By Nigel Stephenson

LONDON (Reuters) – Global shares hit their highest since September and the euro firmed on Monday with investors cautiously optimistic euro zone finance ministers would reach a deal to shore up Greece’s dwindling finances.

The prospect that Greece and its partners will find common ground in talks later in the day and reach an agreement that would prevent Greece having to leave the euro zone helped push low-risk government bonds yields higher. However, a rise in the price of safe-haven gold testified to the uncertain outcome.

The meeting of euro zone finance ministers is due to begin at 1400 GMT.

The MSCI all-country world stocks index <.MIWD00000PUS>, which has risen in recent days on prospects for a Greek deal and after last week’s ceasefire deal for Ukraine, touched its highest since Sept. 22.

Tokyo’s Nikkei <.N225> closed at its highest since July 2007, buoyed by a record close on Friday in the U.S. S&P 500 index <.SPX> and after data showed Japan emerged from recession in the final quarter of 2014, although its 0.6 percent growth was less than forecast.

U.S. financial markets will be closed on Monday for the Presidents’ Day holiday.

The euro rose 0.3 percent to $ 1.1413 and gained 0.2 percent to 135.37 yen .

“This can quickly turn sour for the euro if there is no deal today,” said Susanne Galler, a strategist with Jefferies in London.

“The market consensus is for them to do a deal by the end of this week. But we think that if there’s no deal today and the clock starts ticking then the euro will look increasingly vulnerable.”

The pan-European FTSEurofirst 300 <.FTEU3> stocks index was last down 0.1 percent and Germany’s DAX <.GDAXI>, which hit a record high on Friday, was down 0.4 percent.

Athens’ volatile <.ATG> stocks index fell 4.4 percent, having risen 5.6 percent on Friday. Greek three-year bond yields rose 170 basis points to 17.44 percent, way below last week’s 21.8 percent peak.

“I’m not too worried for now. I don’t think that Germany can afford to let Greece leave the euro zone, and the Greeks themselves will have to compromise a little bit. So I think we’ll reach a half-way house compromise,” said Clairinvest fund manager Ion-Marc Valahu.

Greek Prime Minister Alexis Tsipras, elected last month on a pledge to scrap austerity measures imposed under Greece’s international bailouts, said on Sunday he expected difficult negotiations but was “full of confidence”.

French Finance Minister Michel Sapin hinted at a slight easing of euro zone opposition to Greek requests for an end to austerity and a new debt deal, saying Europe must respect the political change in Athens.
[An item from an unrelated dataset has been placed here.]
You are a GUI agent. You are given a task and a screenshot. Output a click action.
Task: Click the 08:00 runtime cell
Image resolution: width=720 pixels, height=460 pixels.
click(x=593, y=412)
However, German Finance Minister Wolfgang Schaeuble said in a radio interview on Monday he was “very sceptical” there would be a deal.

Greece’s current bailout deal runs out on Feb. 28.


Cautious optimism over Greece helped push core euro zone government bond yields higher. Benchmark German 10-year yields rose 0.3 basis points to 0.346 percent.

The dollar was broadly weaker. It fell 0.2 percent against a basket of major currencies <.DXY>.

The yen rose 0.1 percent to 118.60 to the dollar and sterling, buoyed by recent policymaker comments viewed as hawkish, hit a six-week peak of $ 1.5440 before retreating.

The oil price held on to last week’s gains after Kuwait’s oil minister said lower levels of supply would support prices in the second half of this year. Brent crude was last up 1.3 percent at $ 62.33 a barrel. Oil topped $ 60 a barrel last week for the first time since December as the number of oil rigs in the United States fell.

Gold, often sought as a safe haven in times of market turmoil, rose before the Greek talks and on dollar weakness.

Spot gold last traded at $ 1,234.10 an ounce.